I have formed the heaps, so you have the first draw."
"As I can draw any number," Mr. Wilson said, "suppose I exhibit my usual
moderation and take all the 14 heap."
"That is the worst you could do, for it loses right away. I take 6 from
the 11, leaving two equal heaps of 5, and to leave two equal heaps is a
certain win (with the single exception of 1, 1), because whatever you do
in one heap I can repeat in the other. If you leave 4 in one heap, I
leave 4 in the other. If you then leave 2 in one heap, I leave 2 in the
other. If you leave only 1 in one heap, then I take all the other heap.
If you take all one heap, I take all but one in the other. No, you must
never leave two heaps, unless they are equal heaps and more than 1, 1.
Let's begin again."
"Very well, then," said Mr. Wilson. "I will take 6 from the 14, and
leave you 8, 11, 5."
Mr. Stubbs then left 8, 11, 3; Mr. Wilson, 8, 5, 3; Mr. Stubbs, 6, 5, 3;
Mr. Wilson,4, 5, 3; Mr. Stubbs, 4, 5, 1; Mr.
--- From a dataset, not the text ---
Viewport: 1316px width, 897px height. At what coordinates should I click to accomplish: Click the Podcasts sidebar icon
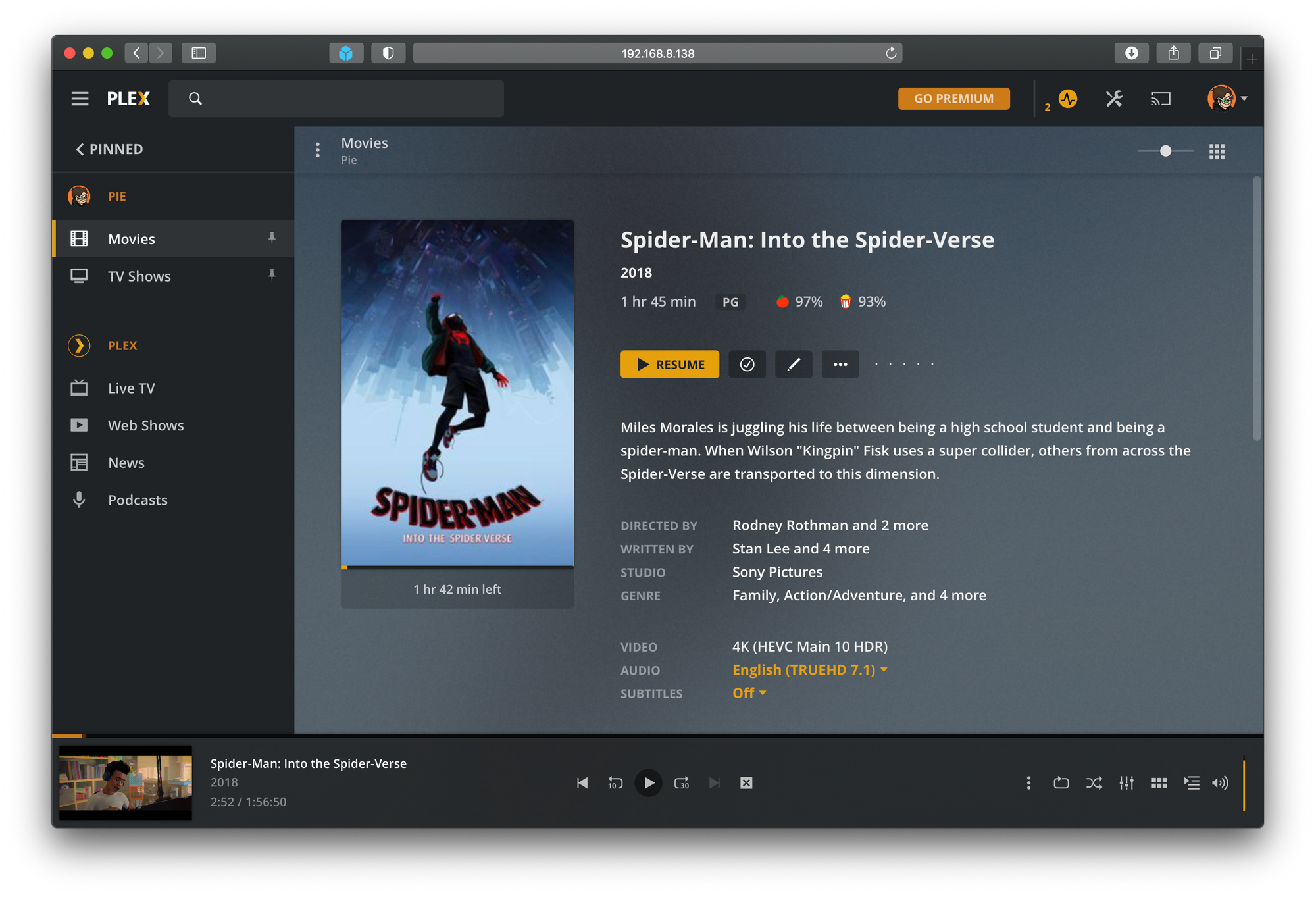point(80,500)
Wilson, 4, 3, 1; Mr.
Stubbs, 2, 3, 1; Mr. Wilson, 2, 1, 1; which Mr. Stubbs reduced to 1, 1,
1.
"It is now quite clear that I must win," said Mr. Stubbs, because you
must take 1, and then I take 1, leaving you the last match. You never
had a chance. There are just thirteen different ways in which the
matches may be grouped at the start for a certain win. In fact, the
groups selected, 14, 11, 5, are a certain win, because for whatever your
opponent may play there is another winning group you can secure, and so
on and on down to the last match."
Answer:
If you form the three heaps (and are therefore the second to draw), any
one of the following thirteen groupings will give you a win if you play
correctly: 15, 14, 1; 15, 13, 2; 15, 12, 3; 15, 11, 4; 15, 10, 5; 15, 9,
6; 15, 8, 7; 14, 13, 3; 14, 11, 5; 14, 9, 7; 13, 11, 6; 13, 10, 7; 12,
11, 7.
The beautiful general solution of this problem is as follows. Express
the number in every heap in powers of 2, avoiding repetitions and
remembering that 2^0 = 1. Then if you so leave the matches to your
opponent that there is an even number of every power, you can win. And
if at the start you leave the powers even, you can always continue to do
so throughout the game. Take, as example, the last grouping given
above--12, 11, 7. Expressed in powers of 2 we have--
12 = 8 4 - -
11 = 8 - 2 1
7 = - 4 2 1
-------
2 2 2 2
-------
As there are thus two of every power, you must win. Say your opponent
takes 7 from the 12 heap. He then leaves--
5 = - 4 - 1
11 = 8 - 2 1
7 = - 4 2 1
-------
1 2 2 3
-------
Here the powers are not all even in number, but by taking 9 from the 11
heap you immediately restore your winning position, thus--
5 = - 4 - 1
2 = - - 2 -
7 = - 4 2 1
-------
- 2 2 2
-------
And so on to the end. This solution is quite general, and applies to any
number of matches and any number of heaps. A correspondent informs me
that this puzzle game was first propounded by Mr. W.M.F. Mellor, but
when or where it was published I have not been able to ascertain.